~ Semantic Search Art ~

n-grams test in C#

n-grams

n-grams concept only affects the way document/term matrix is created. Although the concept is simple and clear the details may be very different in each implementation. This test is close to trigrams plus k-means described in article that I found. Trigrams are all possible sequences of 3 symbols after filtering of stop words and stemming. In this test spaces between words are also filtered. The test suite can be downloaded from the link above.

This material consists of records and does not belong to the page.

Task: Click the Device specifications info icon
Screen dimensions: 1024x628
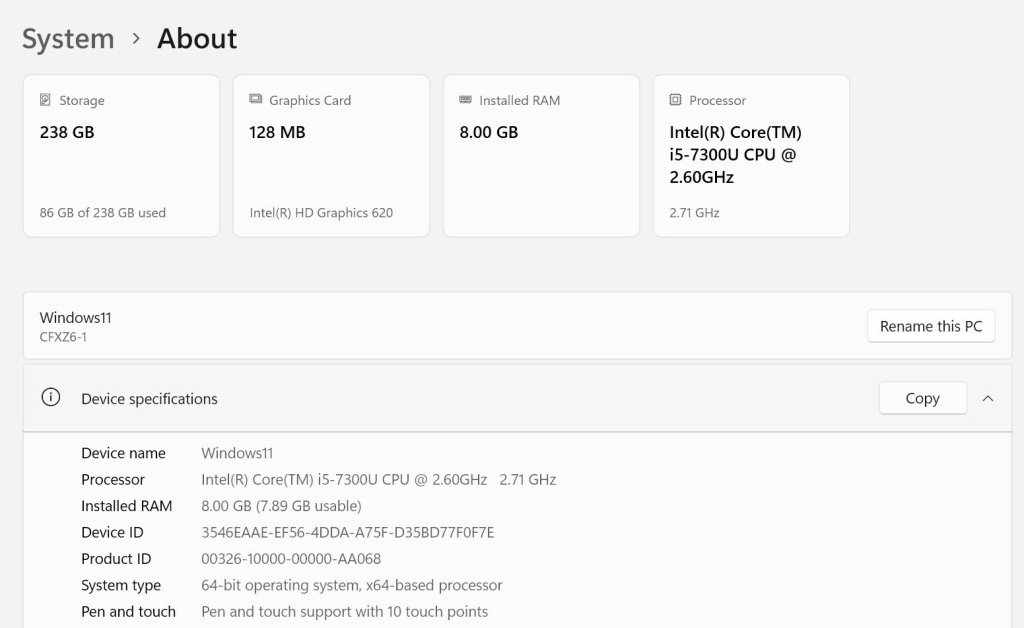Action: tap(51, 398)
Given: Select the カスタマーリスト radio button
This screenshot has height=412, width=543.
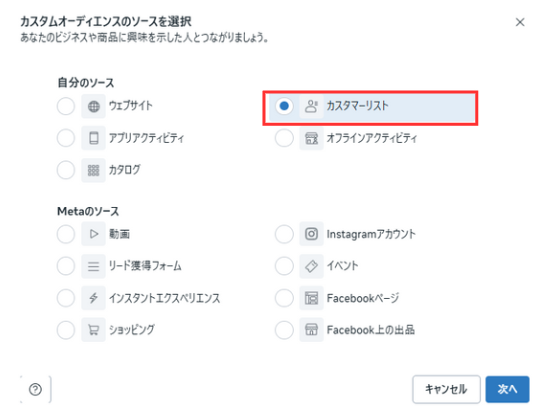Looking at the screenshot, I should pos(284,106).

I can show how trigrams are constructed on example of following text fragment FIELD OF INVENTION:

It is passed through stop word filter, that removes word OF, then through stemmer that converts word INVENTION into INVENT, then space is removed FIELDINVENT and then expression is split into trigrams FIE, IEL, ELD, LDI, DIN, INV, NVE, VEN, ENT. Obviously, the number of trigrams in file is significantly less than theoretically possible number. It is typically between 1000 and 7000. After processing of each file we have statistical data as a vector that is recorded in document/term matrix. When matrix is ready we apply k-means algorithm. The accuracy of the result is 53 percent. When k-means was applied for the words the accuracy was 50 percent. Presumably, this slight improvement occurred due to implicit usage of words order, because some trigrams contain symbols from two adjacent words.